• Текст:
Дерзкая девчонка превратилась в молодую женщину с горящим, полным решимости взглядом, с печатью пережитого страдания на лице. Своеобразие почти азиатского лица, подчеркнутое иссиня-черными, разделенными на пробор волосами и строгой одеждой, заставляет сердце Диего биться чаще. И все-таки она входит в его жизнь прежде всего через живопись.
Диего поместил ее в самом центре фрески на четвертом этаже министерства просвещения, сделанной по заказу Васконселоса: одетая в красное, бок о бок с Тиной Модотти и Хулио Мельей, она раздает рабочим ружья и штыки. Но между Фридой и Диего уже начались стычки, которые будут продолжаться всю их совместную жизнь. Диего поддразнивает Фриду, утверждает, что у нее собачья морда; а Фрида, не растерявшись, отвечает: "А у тебя морда как у жабы".
Это начало их любви.
В конце двадцатых годов Мехико еще не был чудовищным мегаполисом, где свирепствует нищета, где можно задохнуться от дыма заводских труб и выхлопов автомобилей. Это тропическая столица с чистейшим в мире воздухом, "край безоблачной ясности", как пишет Карлос Фуэнтес, где в перспективе центральных улиц виднеются заснеженные вершины вулканов, где во внутренних двориках старинных испанских дворцов плещут фонтаны, шелестят крыльями колибри, раздается музыка. А в парке Аламеда по вечерам гуляют влюбленные пары и стайки девушек в длинных платьях, с лентами в волосах.
Долгие годы правления Порфирио Диаса оставили по себе неизгладимый след: роскошные виллы, окруженные огромными садами, тенистые аллеи акаций, фонтаны, орфеоны на площадях, играющие кадрили, вальсы, марши. Во время революции этот колониальный город заполонили толпы крестьян со всех концов страны, в основном индейцев. Они приходили на главную площадь, на рынки – покупать и продавать или просто смотреть город: они еще не вполне уверились, что он принадлежит им.

• Исходные данные:
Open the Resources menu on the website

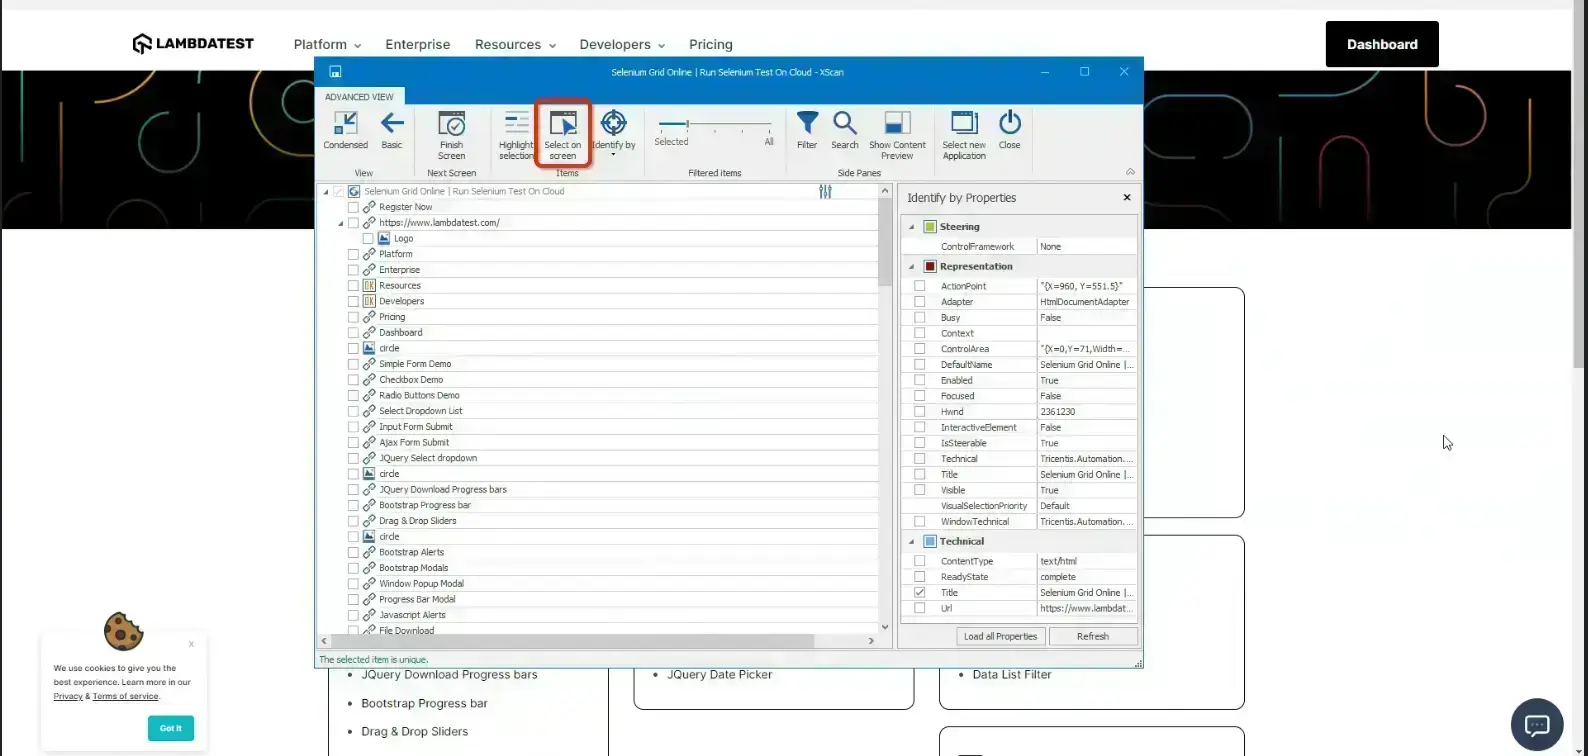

• Задания:
1 > Замените в тексте о Фриде и Диего "колибри" на "птицы" и перепишите всё, что идет от слов "Это начало их" и ниже до слов "лентами в волосах.".
2 > Продолжите текст о Фриде и Диего сразу после его последнего предложения.

• Ответы:
1 >
Это начало их любви.
В конце двадцатых годов Мехико еще не был чудовищным мегаполисом, где свирепствует нищета, где можно задохнуться от дыма заводских труб и выхлопов автомобилей. Это тропическая столица с чистейшим в мире воздухом, "край безоблачной ясности", как пишет Карлос Фуэнтес, где в перспективе центральных улиц виднеются заснеженные вершины вулканов, где во внутренних двориках старинных испанских дворцов плещут фонтаны, шелестят крыльями птицы, раздается музыка. А в парке Аламеда по вечерам гуляют влюбленные пары и стайки девушек в длинных платьях, с лентами в волосах.

2 >
В это неспокойное время все надо придумывать заново, и все появляется как по волшебству: художники-муралисты – "летописцы революции", как их называет Мигель Анхель Астуриас, – пишут на стенах общественных зданий трагическую и полную чудес историю коренных народов американского континента; искусство помогает делу народного образования – в борьбе с неграмотностью в сельской местности активно используются кукольные театры, гравюры в стиле Посады, труппы уличных комедиантов, одна за другой открываются сельские школы. Радость от наступления новой эры захватывает всю страну. В самых отдаленных деревнях (в долине Толука, на равнинах Юкатана или в пустыне Сонора) учителя-индейцы ставят изучение языков науатль, майя и яки на научную основу, издают газеты, словари, сборники легенд. Наивная живопись – не та, что в часовнях или у торговцев картинами, а та, что родилась в полях и на улицах – позднее ее можно будет увидеть на Гаити или в Бразилии, – вспыхивает, как огни праздничного фейерверка, она вторгается в официальную живопись, привнося новые формы, новые ракурсы, свой взгляд на мир, свою первозданную чистоту. Фовизм и кубизм, два радикальных новшества, недавно привлекавшие великих художников современности, в Мексике вытеснены этим невиданным обновлением, которое отрывает искусство от созерцания античных образцов и погружает его в изломанную реальность сегодняшнего дня, где формы выражения, символика, равновесие и даже законы перспективы уже не повинуются нормам прошлого.